◆ **Richiesta scritta**
Cambia "印刷" in "プリント" e riscrivi le voci iniziando dalla riga che contiene "You are a GUI agent. The screenshot is 980×1111." e fermandoti dopo quella che contiene "参考になった (227, 513)", lasciando invariato tutto il resto.

Voci per individuare parole ed elementi
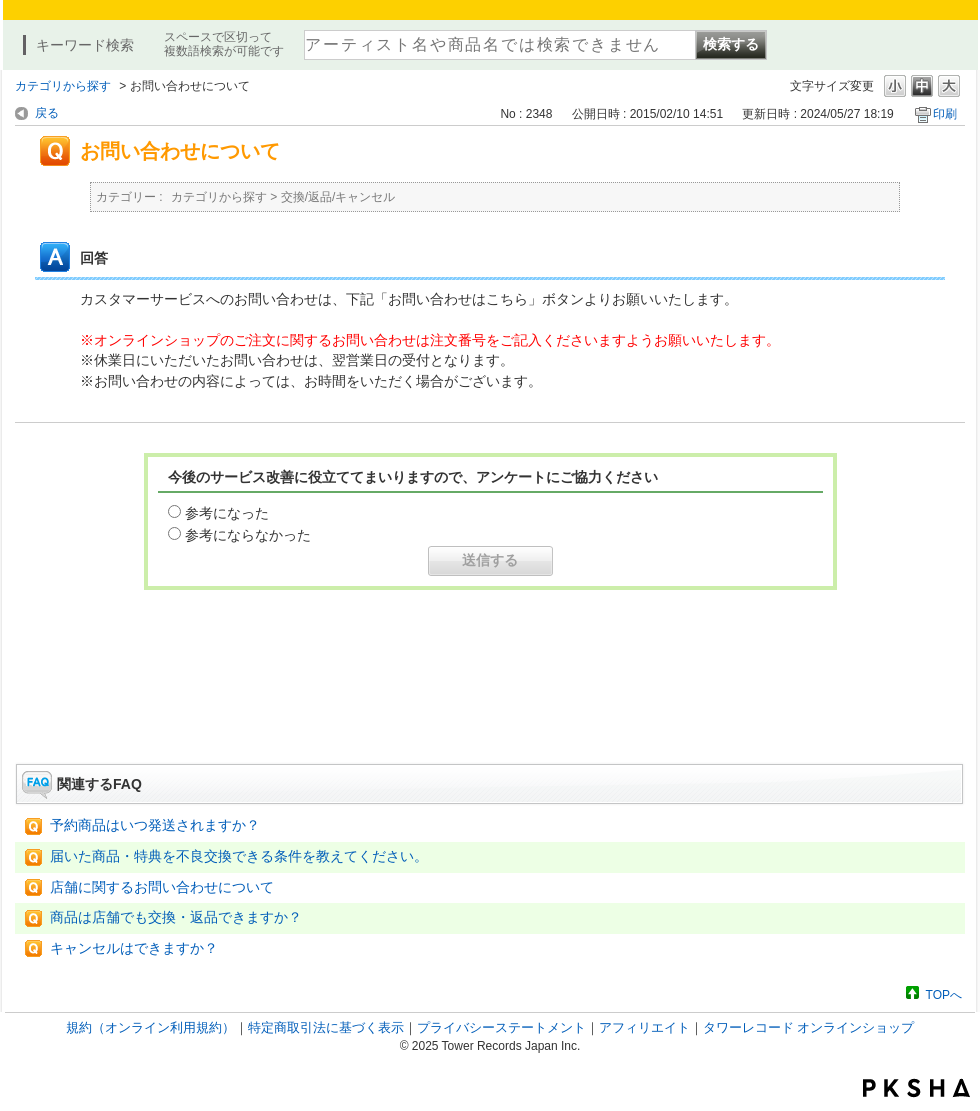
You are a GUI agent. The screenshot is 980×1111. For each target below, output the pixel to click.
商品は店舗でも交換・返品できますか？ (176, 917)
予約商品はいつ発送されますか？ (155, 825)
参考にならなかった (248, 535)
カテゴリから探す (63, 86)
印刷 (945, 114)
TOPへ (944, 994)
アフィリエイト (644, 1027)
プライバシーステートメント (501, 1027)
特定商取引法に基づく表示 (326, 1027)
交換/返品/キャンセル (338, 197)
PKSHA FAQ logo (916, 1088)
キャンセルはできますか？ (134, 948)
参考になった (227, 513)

---

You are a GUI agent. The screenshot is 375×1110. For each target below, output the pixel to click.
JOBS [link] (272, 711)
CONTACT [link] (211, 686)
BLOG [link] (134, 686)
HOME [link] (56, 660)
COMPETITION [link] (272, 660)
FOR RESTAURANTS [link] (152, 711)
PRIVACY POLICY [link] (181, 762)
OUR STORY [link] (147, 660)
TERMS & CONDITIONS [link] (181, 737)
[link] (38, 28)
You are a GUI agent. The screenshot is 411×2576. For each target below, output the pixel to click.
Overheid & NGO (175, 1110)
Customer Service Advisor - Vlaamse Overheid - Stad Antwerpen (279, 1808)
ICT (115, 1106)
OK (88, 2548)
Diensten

◆ **Il risultato**
You are a GUI agent. The screenshot is 980×1111. For each target below, output the pixel to click.
商品は店舗でも交換・返品できますか？ (176, 917)
予約商品はいつ発送されますか？ (155, 825)
参考にならなかった (248, 535)
カテゴリから探す (63, 86)
プリント (945, 114)
TOPへ (944, 994)
アフィリエイト (644, 1027)
プライバシーステートメント (501, 1027)
特定商取引法に基づく表示 (326, 1027)
交換/返品/キャンセル (338, 197)
PKSHA FAQ logo (916, 1088)
キャンセルはできますか？ (134, 948)
参考になった (227, 513)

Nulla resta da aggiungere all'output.